Internationalität der InterNations-Community zieht Hiesige an

Die mondäne Community bleibt aber längst nicht mehr unter sich, auch "Hiesige" fühlen sich vom Angebot angesprochen. Mittlerweile stammt etwa ein Fünftel der Salzburger InterNations-Community aus Österreich oder sogar aus Salzburg, schätzt Vega. Sie suchen über das Netzwerk bewusst den Kontakt zu Expats. Die einen, um ihren eigenen Kreis zu erweitern, die anderen, um das internationale und offene Flair zu genießen. Oftmals sind es Heimkehrende, die selbst auf viele Jahre im Ausland zurückschauen. Zu Hause in Salzburg vermissen sie die bunte, weite Welt.

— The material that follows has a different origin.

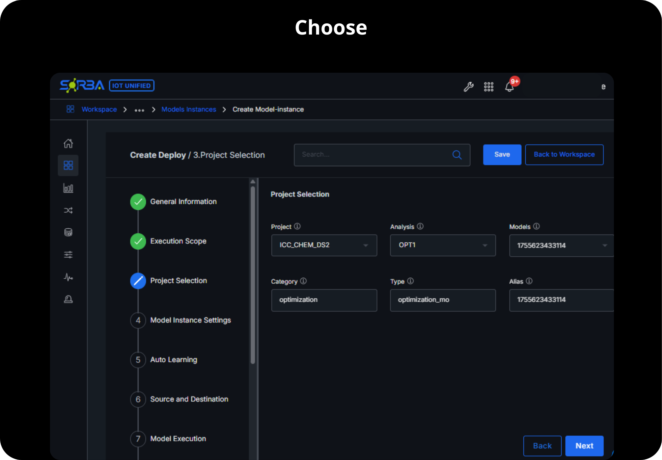Select the Model Instance Settings step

Miguel Fernández Vega fühlt sich in Salzburg längst zu Hause, auch wenn die Beziehung, die ihn ursprünglich herbrachte, nicht mehr aufrecht ist. Über das InterNations-Netzwerk habe der heute 42-Jährige viele sehr gute und beständige Freundschaften knüpfen können: "Wenn ich von Madrid zurück nach Salzburg fliege und beim Landeanflug die Berge wiedersehe, dann spüre ich, dass ich hier genauso hergehöre."